Daniel Sánchez

Personal information
- Full name: Daniel Florencio Sánchez Núñez
- Date of birth: May 3, 1961 (age 63)
- Place of birth: Montevideo, Uruguay
- Height: 1.81 m (5 ft 11+1⁄2 in)
- Position(s): Defender

Senior career*
- Years: Team / Apps / (Gls)
- 1981–1983: River Plate Montevideo
- 1984: Liverpool de Montevideo
- 1985: Rampla Juniors
- 1986: Central Español
- 1987–1989: Danubio
- 1990: C.A. Peñarol
- 1991–1993: Danubio

International career
- 1988–1993: Uruguay / 25 / (0)

Managerial career
- 2010: Central Español
- 2011–2012: Danubio
- 2014: Miramar Misiones
- 2013–: Liga Universitaria (LUD)

= Daniel Sánchez (Uruguayan footballer) =

Uruguayan footballer and manager (born 1961)
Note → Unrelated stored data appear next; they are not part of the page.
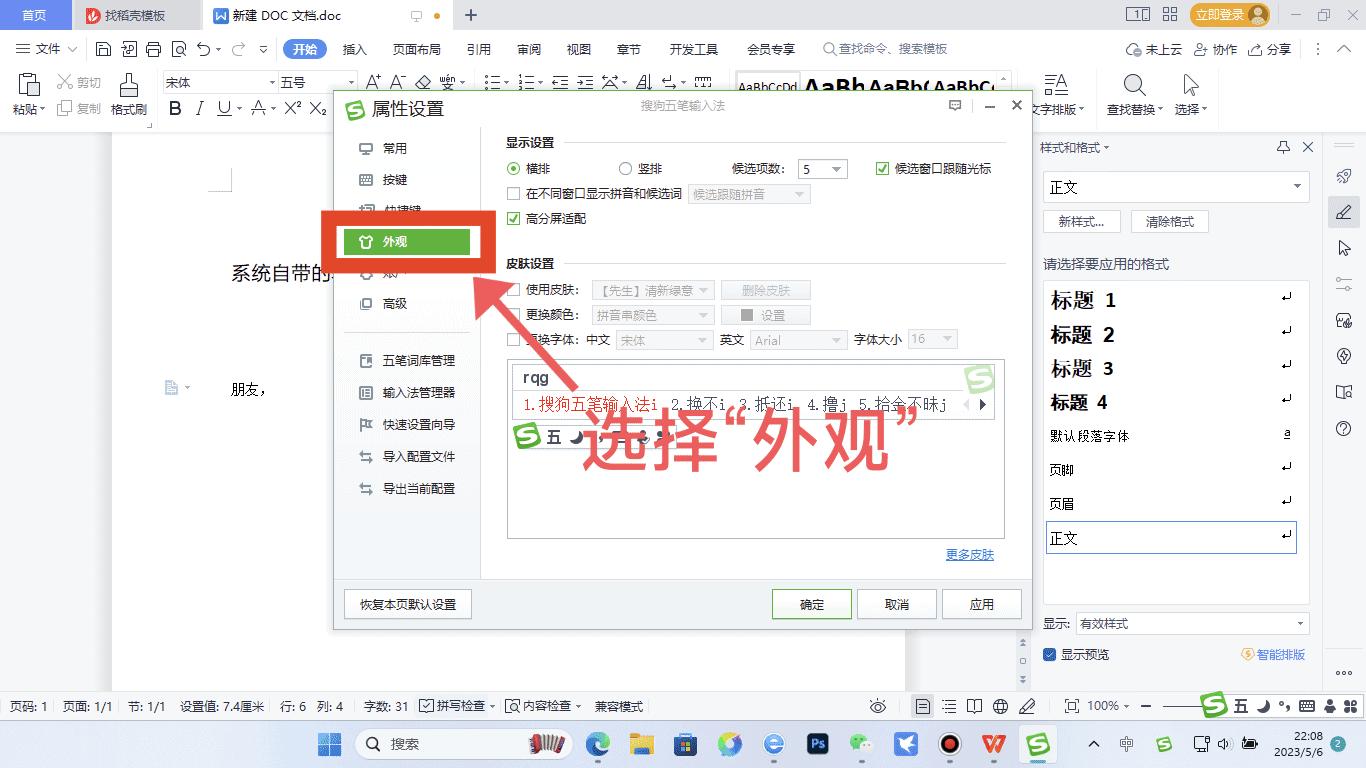
Task: Click the Sogou input icon in the taskbar
Action: [1038, 744]
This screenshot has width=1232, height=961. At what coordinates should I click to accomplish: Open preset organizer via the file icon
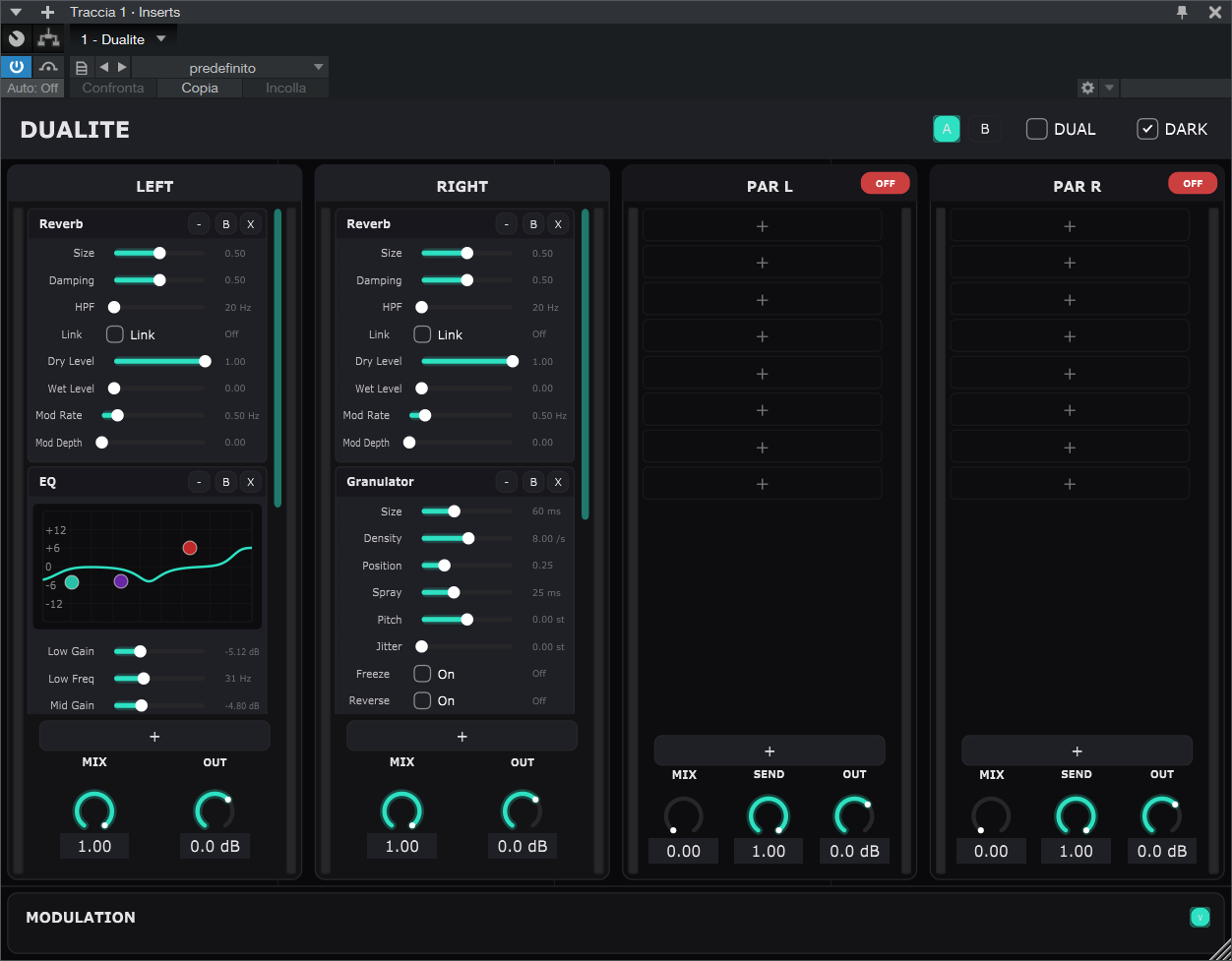pos(81,67)
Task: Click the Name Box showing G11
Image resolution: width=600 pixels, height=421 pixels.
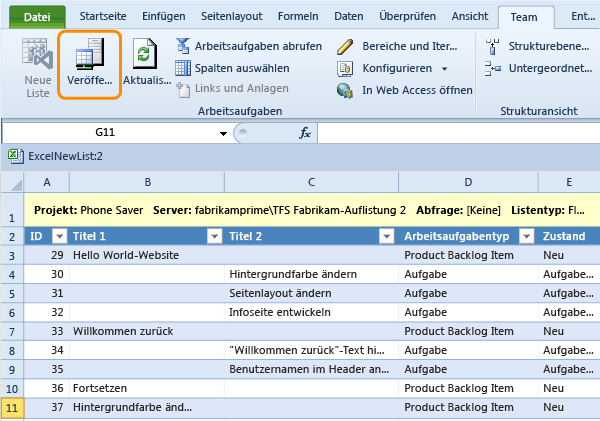Action: coord(105,133)
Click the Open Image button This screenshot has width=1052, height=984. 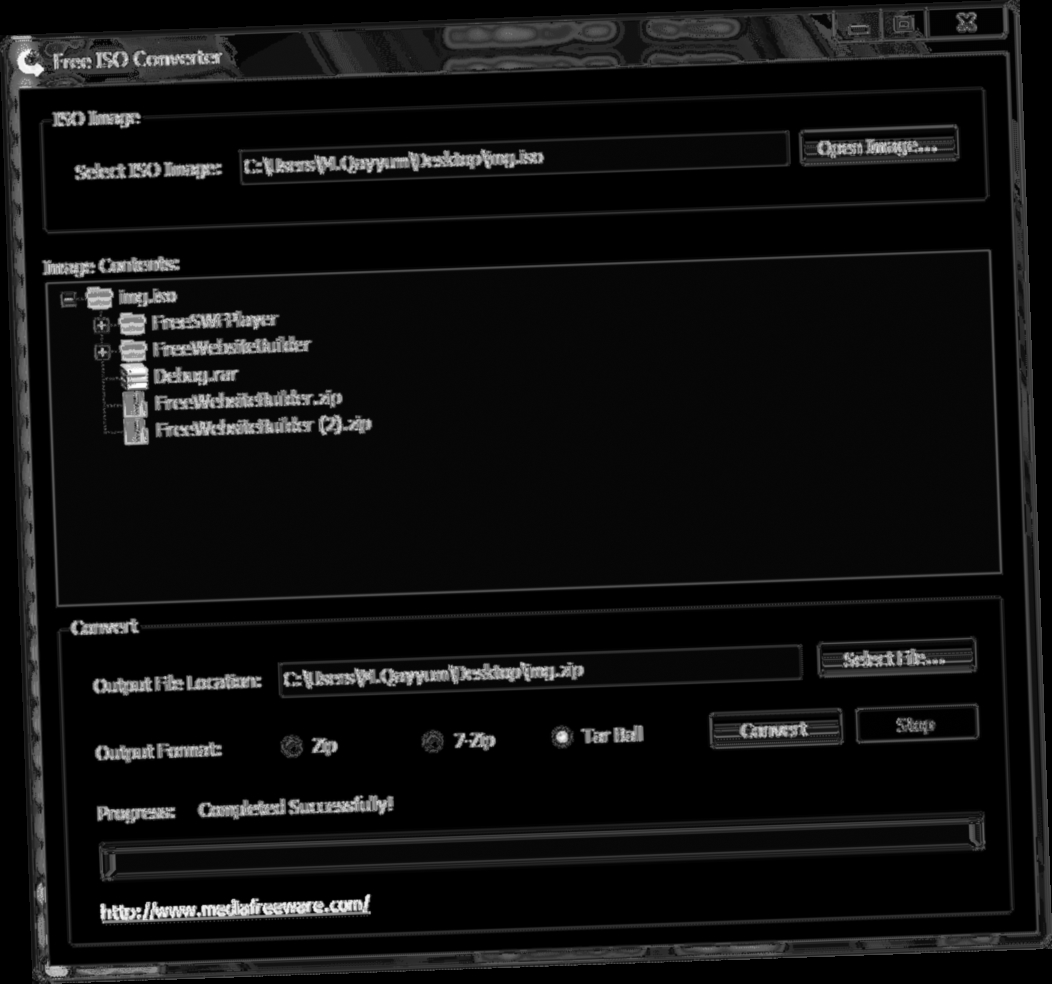878,144
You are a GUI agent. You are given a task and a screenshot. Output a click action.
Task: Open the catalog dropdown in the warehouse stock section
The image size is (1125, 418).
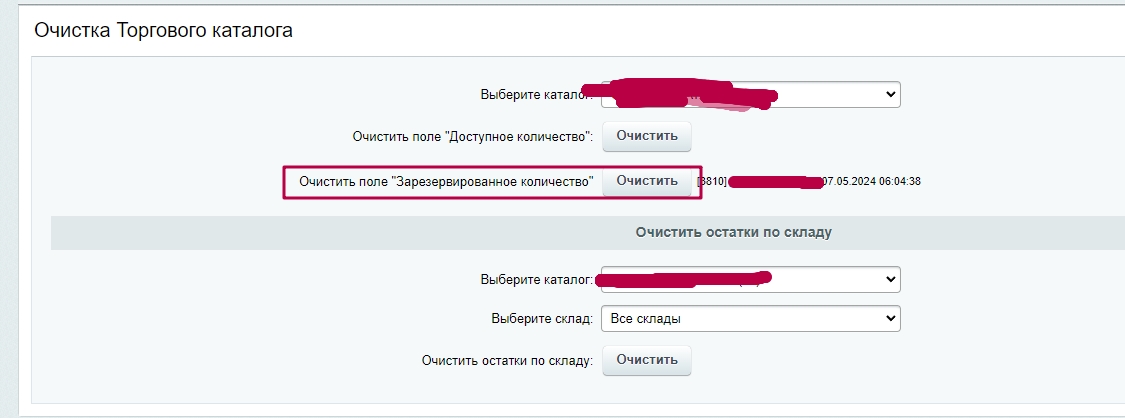750,279
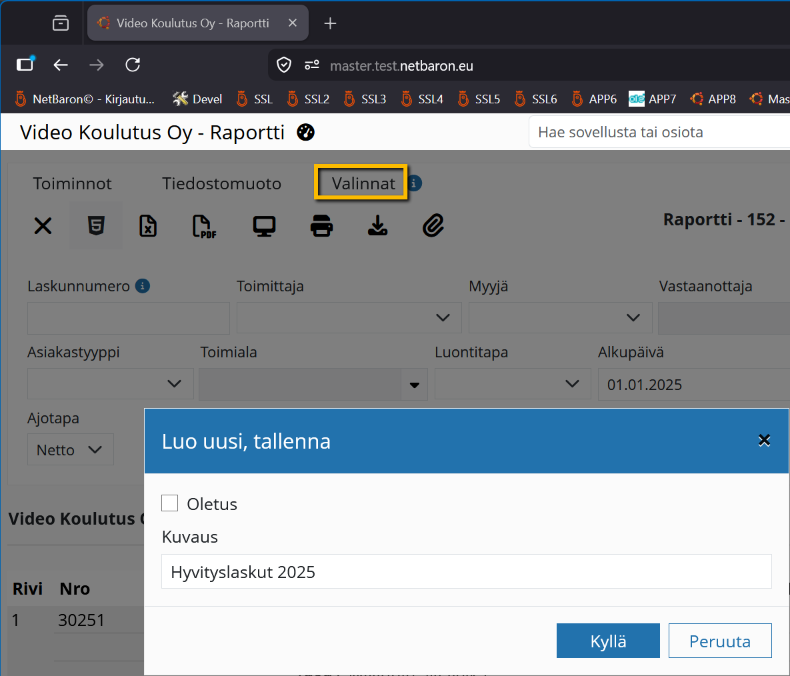The height and width of the screenshot is (676, 790).
Task: Choose the Excel file export icon
Action: 148,226
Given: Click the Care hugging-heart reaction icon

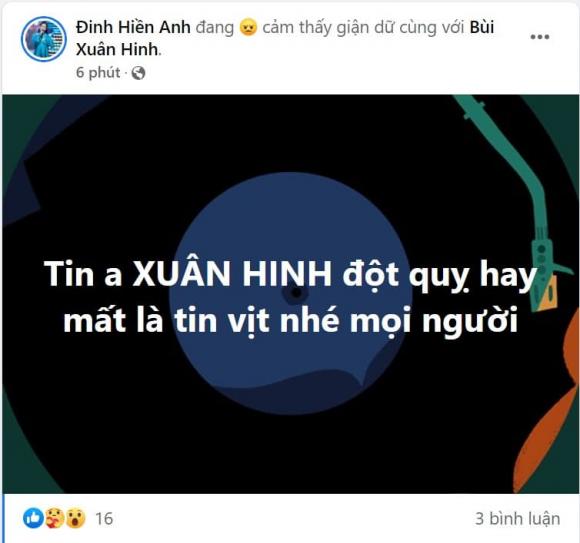Looking at the screenshot, I should click(x=54, y=518).
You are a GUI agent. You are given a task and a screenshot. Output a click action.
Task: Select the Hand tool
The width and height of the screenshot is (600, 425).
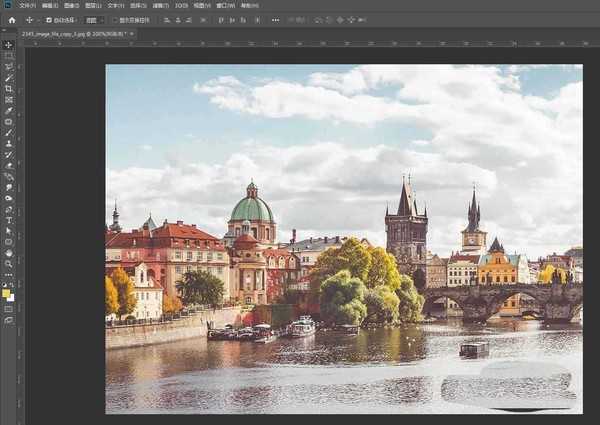(x=8, y=253)
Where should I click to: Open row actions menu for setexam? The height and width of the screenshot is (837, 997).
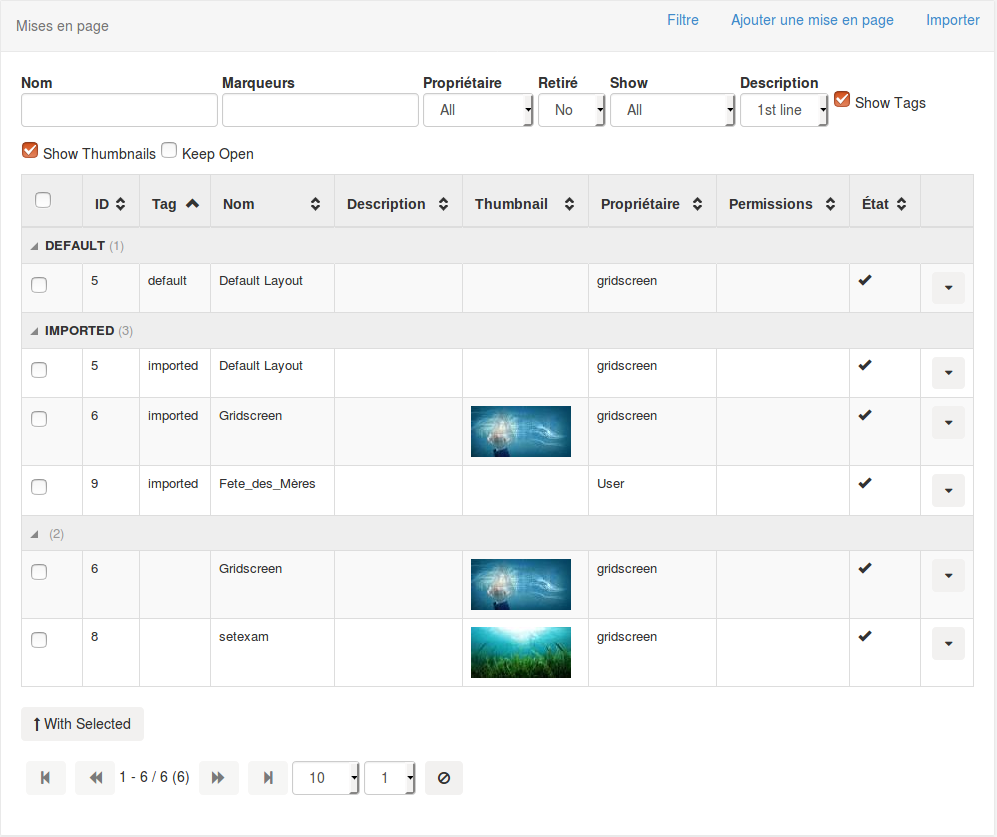coord(948,643)
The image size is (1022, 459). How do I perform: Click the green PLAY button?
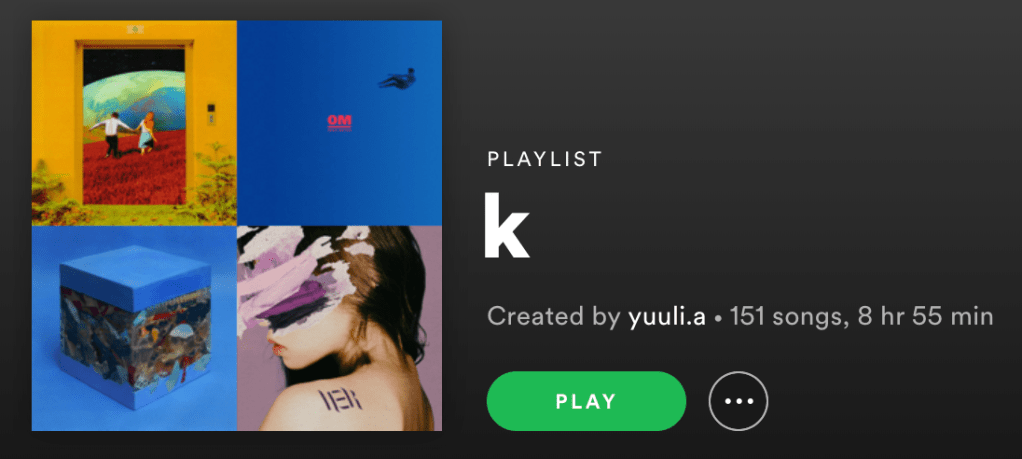(586, 401)
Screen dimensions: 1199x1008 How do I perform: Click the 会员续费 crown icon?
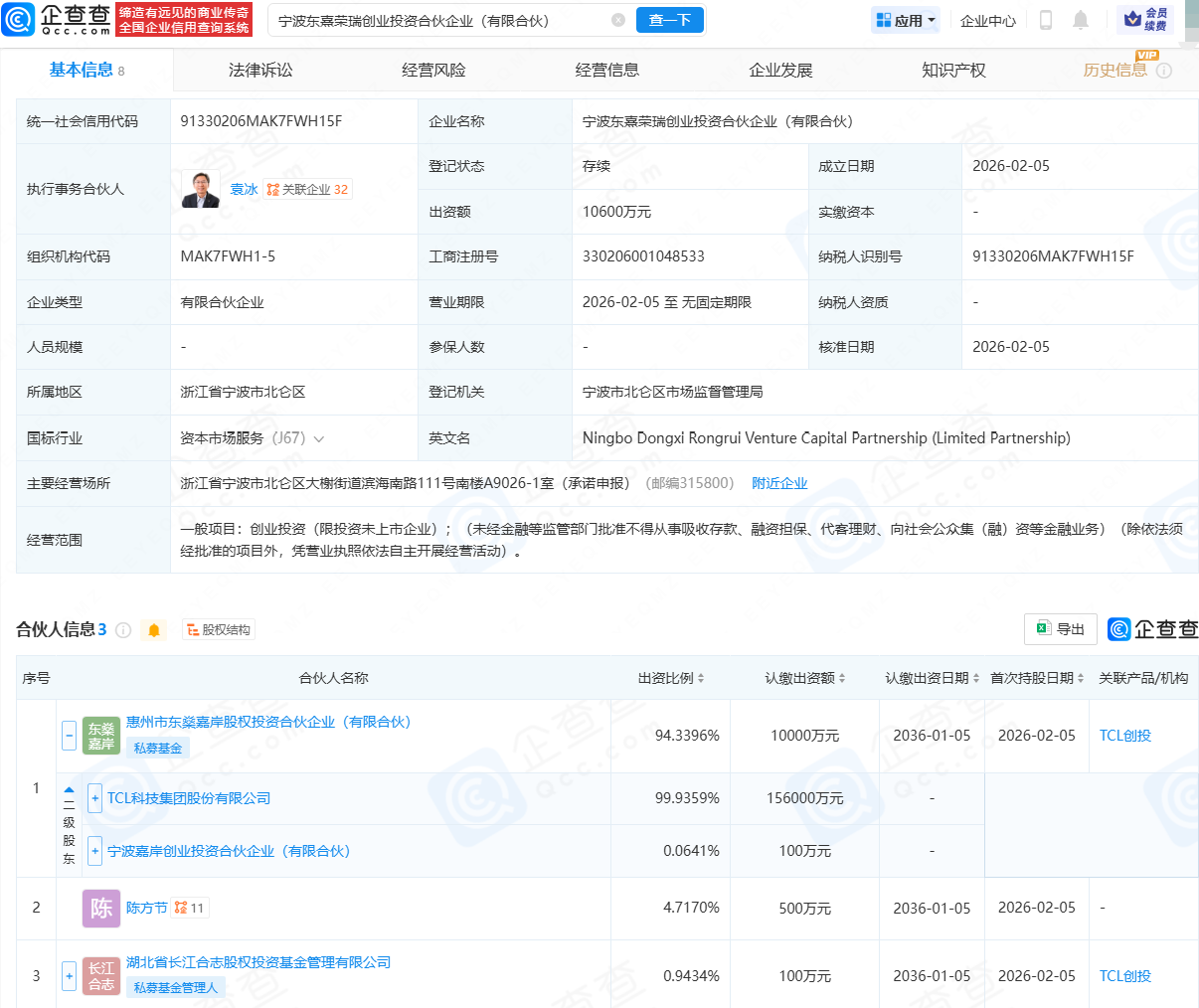[x=1132, y=19]
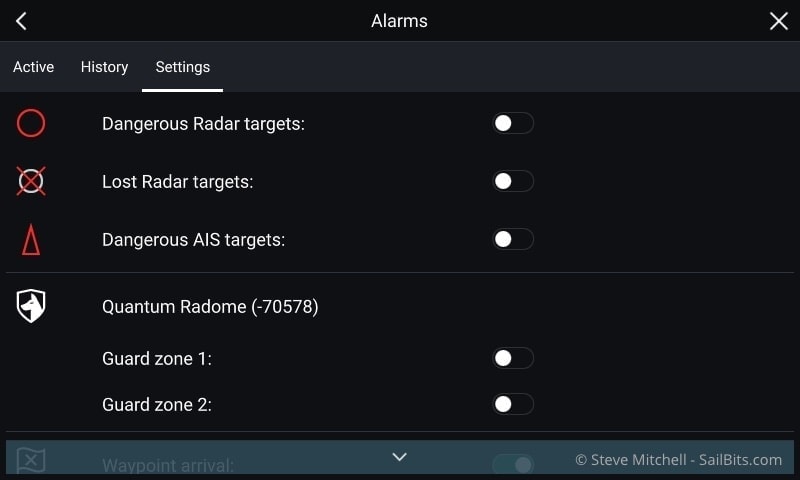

Daniel Florencio Sánchez Núñez (born May 3, 1961, in Montevideo), best known as
Daniel Sánchez, is a retired football (soccer) defender and current manager who was nicknamed "Pecho" during his professional career. Having made his debut on September 27, 1988 against Ecuador (2-1), Sánchez obtained a total number of 25 international caps for the Uruguay national football team.